## GIVEN REQUEST
Reproduce the entries verbatim, starting at the line containing "Screen dimensions: 474x389" and ending with the last line of the entries.

## EXCERPTED RECORDS

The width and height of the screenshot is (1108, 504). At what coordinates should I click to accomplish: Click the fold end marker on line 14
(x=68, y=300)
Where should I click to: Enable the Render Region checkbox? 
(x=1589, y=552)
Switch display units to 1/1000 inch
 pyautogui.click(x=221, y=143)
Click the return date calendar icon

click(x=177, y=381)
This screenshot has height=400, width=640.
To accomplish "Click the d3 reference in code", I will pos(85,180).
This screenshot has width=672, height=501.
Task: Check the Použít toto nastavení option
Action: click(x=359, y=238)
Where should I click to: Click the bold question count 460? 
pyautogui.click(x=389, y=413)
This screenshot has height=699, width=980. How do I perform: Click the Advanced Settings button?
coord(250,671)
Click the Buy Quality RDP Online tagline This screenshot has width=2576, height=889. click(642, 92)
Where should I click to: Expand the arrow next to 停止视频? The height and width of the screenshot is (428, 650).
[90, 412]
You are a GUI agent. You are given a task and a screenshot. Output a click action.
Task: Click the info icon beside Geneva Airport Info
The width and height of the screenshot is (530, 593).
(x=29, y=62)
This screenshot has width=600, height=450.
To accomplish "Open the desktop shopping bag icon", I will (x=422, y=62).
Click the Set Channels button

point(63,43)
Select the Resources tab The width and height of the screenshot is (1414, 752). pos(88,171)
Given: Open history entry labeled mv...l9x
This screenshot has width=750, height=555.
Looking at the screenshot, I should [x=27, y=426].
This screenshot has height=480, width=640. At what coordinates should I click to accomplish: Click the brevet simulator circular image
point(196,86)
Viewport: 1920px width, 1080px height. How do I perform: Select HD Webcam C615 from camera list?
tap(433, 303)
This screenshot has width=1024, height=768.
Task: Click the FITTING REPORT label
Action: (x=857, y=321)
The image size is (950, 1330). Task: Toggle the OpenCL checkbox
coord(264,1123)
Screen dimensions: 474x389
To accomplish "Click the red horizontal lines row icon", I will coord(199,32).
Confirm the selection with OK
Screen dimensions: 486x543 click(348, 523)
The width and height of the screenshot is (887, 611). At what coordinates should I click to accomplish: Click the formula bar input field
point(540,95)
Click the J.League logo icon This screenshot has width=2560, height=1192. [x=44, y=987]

## ANSWER TO THIS PROBLEM
Screen dimensions: 474x389
To accomplish "Click the red horizontal lines row icon", I will coord(199,32).
Confirm the selection with OK
Screen dimensions: 486x543 click(348, 523)
The width and height of the screenshot is (887, 611). At what coordinates should I click to accomplish: Click the formula bar input field
point(540,95)
Click the J.League logo icon This screenshot has width=2560, height=1192. [x=44, y=987]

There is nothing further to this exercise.